Sadiyah is controlled by Badr Organization.

==History==
Sadiyah has been the center town of Sadiyah Sub-District since the Ottoman era. Sadiyah was used as winter pasture by the Kurdish Kalhor and Sanjâbi tribes who would pay pasturage dues to the Ottomans. As part of the revolt of 1920, Sadiyah fell on 14 August 1920 largely due to the work of the Kurdish Dilo tribe.

Kurds constituted 50% of the town in the 1947 census and 40.5% in 1957. Arabs constituted 47.1% of the population in 1957, while Iraqi Turkmens were 12.4%. In the 1965 census, Arabs were the majority with 58.4% while Kurds constituted 24.7% and Turkmens were 9.6%. In the 1977 census, the Arab population increased to 90.2%, while Kurds and Turkmens were 5.1% and 4% respectively. In 1987, Arabs were 87.8% of the population, Kurds were 16.8% and Turkmens were 5.4%, while the numbers were 83.1%, 9.9% and 7% for Arabs, Kurds and Turkmens, respectively in 1997. More recent estimates state that Kurds constituted 38% in 2003 and 12% in 2012.

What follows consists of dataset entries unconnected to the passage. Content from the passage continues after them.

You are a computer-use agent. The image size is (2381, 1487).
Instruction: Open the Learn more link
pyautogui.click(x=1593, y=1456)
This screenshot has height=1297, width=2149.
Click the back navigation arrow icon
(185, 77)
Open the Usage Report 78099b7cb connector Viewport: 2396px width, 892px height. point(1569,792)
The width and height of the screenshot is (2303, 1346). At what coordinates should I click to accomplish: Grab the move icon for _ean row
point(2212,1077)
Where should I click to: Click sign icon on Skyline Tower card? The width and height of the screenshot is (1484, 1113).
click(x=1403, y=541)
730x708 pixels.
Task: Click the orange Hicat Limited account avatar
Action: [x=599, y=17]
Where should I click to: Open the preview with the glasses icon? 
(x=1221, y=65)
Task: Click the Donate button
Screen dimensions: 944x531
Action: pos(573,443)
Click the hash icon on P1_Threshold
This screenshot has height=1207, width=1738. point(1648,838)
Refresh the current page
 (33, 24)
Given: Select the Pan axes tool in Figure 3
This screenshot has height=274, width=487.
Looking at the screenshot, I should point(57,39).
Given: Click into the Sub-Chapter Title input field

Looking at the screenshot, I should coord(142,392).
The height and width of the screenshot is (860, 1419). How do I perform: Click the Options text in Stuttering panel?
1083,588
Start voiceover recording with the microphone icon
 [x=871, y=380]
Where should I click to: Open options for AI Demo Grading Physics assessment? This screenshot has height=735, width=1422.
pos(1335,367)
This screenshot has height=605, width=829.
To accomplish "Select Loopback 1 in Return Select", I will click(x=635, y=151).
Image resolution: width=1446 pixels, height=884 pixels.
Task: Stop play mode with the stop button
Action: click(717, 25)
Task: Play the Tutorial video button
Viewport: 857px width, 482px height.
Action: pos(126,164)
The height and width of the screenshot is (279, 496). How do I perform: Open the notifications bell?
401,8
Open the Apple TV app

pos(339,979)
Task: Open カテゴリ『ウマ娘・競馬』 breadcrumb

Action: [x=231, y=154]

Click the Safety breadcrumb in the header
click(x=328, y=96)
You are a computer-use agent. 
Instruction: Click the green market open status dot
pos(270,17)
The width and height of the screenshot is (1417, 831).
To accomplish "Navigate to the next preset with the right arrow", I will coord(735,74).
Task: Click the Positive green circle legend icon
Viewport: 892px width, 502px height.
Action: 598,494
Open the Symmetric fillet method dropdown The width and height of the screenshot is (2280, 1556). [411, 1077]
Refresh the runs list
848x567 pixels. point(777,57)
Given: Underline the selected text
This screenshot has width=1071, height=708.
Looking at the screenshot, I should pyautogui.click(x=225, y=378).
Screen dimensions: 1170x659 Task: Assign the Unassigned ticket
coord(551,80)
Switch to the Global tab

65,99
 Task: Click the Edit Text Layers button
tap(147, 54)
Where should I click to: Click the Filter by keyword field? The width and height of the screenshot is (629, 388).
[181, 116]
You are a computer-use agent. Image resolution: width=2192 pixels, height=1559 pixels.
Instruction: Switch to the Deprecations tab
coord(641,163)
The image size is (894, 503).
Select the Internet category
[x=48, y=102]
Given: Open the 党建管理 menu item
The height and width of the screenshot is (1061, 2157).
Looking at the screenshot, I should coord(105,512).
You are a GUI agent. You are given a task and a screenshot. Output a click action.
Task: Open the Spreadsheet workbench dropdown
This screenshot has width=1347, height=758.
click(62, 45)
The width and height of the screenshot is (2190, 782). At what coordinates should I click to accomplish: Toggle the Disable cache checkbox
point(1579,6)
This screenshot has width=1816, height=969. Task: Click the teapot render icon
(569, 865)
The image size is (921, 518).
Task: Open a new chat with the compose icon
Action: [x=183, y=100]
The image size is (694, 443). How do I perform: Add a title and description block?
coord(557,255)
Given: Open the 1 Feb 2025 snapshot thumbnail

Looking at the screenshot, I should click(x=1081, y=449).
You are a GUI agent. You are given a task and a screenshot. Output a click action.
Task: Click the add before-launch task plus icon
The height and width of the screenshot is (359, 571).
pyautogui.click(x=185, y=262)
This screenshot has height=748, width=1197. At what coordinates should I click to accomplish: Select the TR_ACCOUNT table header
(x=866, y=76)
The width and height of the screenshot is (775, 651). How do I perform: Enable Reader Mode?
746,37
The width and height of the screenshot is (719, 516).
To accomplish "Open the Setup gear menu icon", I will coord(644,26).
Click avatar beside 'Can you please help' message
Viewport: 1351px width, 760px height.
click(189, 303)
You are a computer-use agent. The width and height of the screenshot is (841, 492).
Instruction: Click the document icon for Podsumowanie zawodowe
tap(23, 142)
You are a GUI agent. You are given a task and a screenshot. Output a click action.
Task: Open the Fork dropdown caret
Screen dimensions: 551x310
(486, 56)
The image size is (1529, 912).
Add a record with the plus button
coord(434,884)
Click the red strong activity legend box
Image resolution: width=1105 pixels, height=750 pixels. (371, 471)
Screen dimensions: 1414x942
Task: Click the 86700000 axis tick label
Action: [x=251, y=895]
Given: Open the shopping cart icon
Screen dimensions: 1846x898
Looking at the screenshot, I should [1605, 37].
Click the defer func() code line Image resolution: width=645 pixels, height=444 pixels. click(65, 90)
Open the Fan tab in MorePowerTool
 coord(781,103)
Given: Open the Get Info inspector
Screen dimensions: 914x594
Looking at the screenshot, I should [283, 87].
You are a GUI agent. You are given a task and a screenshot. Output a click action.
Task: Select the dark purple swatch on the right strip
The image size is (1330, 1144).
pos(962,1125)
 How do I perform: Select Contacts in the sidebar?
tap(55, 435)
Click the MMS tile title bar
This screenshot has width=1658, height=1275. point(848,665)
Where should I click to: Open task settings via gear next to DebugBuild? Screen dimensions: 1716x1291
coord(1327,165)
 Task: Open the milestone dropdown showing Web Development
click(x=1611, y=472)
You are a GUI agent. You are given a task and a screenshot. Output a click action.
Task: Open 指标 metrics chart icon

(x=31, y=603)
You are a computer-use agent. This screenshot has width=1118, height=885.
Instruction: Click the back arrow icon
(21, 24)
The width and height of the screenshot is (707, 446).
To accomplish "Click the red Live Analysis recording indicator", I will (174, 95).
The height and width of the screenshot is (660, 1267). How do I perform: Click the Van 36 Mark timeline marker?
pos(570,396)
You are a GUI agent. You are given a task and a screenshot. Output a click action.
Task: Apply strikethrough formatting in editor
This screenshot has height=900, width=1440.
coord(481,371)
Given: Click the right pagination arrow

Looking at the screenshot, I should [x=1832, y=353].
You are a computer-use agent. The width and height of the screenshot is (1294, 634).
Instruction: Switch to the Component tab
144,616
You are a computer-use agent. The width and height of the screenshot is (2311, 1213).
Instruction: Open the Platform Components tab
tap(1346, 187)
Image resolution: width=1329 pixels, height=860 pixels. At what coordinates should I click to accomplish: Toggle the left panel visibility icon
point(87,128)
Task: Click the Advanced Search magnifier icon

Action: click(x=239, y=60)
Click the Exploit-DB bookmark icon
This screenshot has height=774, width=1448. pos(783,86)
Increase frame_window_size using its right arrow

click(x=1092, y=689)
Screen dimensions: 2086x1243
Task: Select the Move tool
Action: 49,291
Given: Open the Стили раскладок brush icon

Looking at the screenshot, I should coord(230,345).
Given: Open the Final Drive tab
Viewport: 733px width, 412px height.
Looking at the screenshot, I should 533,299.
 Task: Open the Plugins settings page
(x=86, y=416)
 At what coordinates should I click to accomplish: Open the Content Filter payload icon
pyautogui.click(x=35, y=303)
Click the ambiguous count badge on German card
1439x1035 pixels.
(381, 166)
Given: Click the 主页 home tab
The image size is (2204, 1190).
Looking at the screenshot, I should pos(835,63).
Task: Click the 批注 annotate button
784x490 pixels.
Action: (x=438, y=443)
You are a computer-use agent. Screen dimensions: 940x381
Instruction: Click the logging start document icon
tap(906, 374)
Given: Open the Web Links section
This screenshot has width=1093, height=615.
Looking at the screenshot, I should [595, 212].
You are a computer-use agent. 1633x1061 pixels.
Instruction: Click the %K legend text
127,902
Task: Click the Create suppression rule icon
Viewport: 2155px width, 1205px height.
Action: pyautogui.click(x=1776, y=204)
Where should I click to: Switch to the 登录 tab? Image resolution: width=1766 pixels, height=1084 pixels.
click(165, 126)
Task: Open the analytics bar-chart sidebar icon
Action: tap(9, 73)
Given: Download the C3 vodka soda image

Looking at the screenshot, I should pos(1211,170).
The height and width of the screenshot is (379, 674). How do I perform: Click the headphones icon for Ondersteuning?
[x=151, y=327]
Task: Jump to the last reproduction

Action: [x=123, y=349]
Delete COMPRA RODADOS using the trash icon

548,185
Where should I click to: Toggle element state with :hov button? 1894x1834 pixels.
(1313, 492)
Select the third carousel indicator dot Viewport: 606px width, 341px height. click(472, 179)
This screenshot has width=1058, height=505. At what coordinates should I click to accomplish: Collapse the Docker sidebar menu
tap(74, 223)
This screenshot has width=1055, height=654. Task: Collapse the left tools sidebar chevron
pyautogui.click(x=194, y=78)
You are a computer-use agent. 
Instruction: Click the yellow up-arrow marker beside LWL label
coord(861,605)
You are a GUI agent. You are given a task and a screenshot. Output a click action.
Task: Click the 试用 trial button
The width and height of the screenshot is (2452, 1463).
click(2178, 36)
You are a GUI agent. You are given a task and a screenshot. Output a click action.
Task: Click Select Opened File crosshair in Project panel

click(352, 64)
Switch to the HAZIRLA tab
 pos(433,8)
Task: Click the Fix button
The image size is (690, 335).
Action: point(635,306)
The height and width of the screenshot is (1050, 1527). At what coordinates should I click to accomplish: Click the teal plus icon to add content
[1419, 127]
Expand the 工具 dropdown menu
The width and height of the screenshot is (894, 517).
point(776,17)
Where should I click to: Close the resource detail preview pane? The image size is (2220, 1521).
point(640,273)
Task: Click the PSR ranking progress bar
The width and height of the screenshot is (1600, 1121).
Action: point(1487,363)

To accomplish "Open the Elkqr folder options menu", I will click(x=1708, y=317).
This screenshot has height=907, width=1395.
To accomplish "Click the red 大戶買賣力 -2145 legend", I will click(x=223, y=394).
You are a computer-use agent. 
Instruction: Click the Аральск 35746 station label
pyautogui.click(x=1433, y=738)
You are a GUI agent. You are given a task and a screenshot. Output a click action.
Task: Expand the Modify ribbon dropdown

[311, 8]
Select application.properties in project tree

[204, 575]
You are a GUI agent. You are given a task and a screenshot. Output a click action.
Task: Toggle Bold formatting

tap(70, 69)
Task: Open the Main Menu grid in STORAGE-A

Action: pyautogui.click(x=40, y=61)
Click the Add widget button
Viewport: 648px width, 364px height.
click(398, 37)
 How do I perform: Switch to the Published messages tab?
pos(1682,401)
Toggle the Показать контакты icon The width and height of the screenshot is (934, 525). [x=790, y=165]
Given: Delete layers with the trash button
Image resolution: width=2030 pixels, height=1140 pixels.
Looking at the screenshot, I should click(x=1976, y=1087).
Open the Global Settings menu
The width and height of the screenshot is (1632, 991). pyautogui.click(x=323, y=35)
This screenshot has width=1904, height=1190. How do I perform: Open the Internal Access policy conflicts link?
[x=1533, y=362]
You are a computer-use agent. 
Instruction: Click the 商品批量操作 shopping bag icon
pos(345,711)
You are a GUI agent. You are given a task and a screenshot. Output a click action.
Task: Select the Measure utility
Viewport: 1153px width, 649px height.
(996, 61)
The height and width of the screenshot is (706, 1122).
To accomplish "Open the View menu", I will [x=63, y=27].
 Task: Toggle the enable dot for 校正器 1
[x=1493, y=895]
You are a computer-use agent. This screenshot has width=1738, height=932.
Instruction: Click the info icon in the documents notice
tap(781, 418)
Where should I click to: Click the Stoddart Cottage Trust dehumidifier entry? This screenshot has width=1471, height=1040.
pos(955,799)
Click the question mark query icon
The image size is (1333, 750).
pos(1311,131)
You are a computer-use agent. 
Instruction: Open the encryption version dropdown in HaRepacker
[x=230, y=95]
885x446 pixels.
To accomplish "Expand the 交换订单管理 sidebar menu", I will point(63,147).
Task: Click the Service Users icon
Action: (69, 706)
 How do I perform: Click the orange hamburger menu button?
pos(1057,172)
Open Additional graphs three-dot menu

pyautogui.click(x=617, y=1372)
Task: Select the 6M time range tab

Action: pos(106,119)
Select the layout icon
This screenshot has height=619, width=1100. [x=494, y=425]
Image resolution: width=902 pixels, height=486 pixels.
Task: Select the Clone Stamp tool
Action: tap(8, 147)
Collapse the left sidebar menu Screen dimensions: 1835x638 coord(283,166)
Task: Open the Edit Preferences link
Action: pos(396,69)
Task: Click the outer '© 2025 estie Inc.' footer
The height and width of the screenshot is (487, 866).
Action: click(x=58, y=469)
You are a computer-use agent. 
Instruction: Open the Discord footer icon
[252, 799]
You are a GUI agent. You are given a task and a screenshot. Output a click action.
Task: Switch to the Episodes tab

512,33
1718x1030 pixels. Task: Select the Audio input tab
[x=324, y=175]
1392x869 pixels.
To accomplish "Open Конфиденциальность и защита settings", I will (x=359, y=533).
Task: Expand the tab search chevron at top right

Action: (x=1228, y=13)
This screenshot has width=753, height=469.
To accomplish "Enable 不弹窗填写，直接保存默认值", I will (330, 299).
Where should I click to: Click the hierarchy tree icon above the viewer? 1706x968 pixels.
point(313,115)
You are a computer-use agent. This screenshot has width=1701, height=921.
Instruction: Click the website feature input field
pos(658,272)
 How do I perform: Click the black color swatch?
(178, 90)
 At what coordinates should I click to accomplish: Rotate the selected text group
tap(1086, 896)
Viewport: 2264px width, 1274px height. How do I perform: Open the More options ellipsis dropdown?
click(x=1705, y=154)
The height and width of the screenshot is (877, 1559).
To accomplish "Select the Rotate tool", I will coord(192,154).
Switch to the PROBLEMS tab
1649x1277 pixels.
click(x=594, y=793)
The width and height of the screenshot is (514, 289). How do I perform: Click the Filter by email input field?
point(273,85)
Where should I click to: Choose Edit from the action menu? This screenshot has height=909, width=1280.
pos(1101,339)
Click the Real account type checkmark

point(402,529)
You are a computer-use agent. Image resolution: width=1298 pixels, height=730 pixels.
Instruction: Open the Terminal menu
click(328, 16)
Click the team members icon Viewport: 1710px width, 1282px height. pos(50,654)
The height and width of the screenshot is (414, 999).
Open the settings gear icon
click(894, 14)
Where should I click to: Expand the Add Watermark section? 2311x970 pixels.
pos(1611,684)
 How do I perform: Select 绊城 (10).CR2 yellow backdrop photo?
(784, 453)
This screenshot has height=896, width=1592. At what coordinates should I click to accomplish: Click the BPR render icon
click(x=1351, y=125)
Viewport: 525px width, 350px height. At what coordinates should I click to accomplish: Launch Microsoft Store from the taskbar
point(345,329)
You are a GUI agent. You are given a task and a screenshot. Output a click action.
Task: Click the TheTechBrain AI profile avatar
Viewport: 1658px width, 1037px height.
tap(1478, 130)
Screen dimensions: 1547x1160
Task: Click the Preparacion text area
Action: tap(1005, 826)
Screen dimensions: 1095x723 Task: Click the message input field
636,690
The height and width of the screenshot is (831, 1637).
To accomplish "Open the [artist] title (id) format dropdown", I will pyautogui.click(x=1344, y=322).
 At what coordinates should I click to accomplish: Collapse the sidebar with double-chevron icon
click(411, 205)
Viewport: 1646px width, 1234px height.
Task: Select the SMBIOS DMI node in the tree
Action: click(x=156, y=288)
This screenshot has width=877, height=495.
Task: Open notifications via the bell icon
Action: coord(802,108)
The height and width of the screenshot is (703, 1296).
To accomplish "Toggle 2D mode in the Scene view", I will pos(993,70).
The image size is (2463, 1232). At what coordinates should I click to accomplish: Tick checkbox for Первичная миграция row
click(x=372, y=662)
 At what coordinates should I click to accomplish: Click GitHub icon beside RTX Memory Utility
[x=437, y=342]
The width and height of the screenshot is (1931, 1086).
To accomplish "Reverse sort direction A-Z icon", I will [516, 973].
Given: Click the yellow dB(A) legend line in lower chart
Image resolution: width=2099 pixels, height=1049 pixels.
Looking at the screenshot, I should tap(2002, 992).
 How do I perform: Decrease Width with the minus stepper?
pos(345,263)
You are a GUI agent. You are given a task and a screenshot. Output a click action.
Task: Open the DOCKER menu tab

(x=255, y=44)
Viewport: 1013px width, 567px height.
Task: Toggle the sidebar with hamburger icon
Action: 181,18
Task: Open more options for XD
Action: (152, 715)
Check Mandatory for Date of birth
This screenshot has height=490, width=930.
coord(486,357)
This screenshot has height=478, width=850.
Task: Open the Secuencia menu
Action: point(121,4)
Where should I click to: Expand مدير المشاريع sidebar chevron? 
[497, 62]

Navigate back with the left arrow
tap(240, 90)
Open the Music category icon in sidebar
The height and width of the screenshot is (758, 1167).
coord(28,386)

After the fall of Saddam Hussein in 2003, Kurdistan Region pressured Arab settlers in Khanaqin to settle in Sadiyah which increased the Arab population further. Peshmerga was deployed to the town in 2011 after request from the federal government in Baghdad to counter the attacks on the local Kurds. The dire security after the overthrow of Saddam Hussein in 2003, forced more Kurds to leave the town.

=== ISIS and aftermath ===
In the early hours of 13 June, ISIS seized Sadiyah, after Iraqi security forces had abandoned their posts. Several villages around the Hamrin Mountains were also captured. Sadiyah was captured by the Popular Mobilization Forces in November 2014. As of 2018, 80% of the Kurdish population have not returned to the town.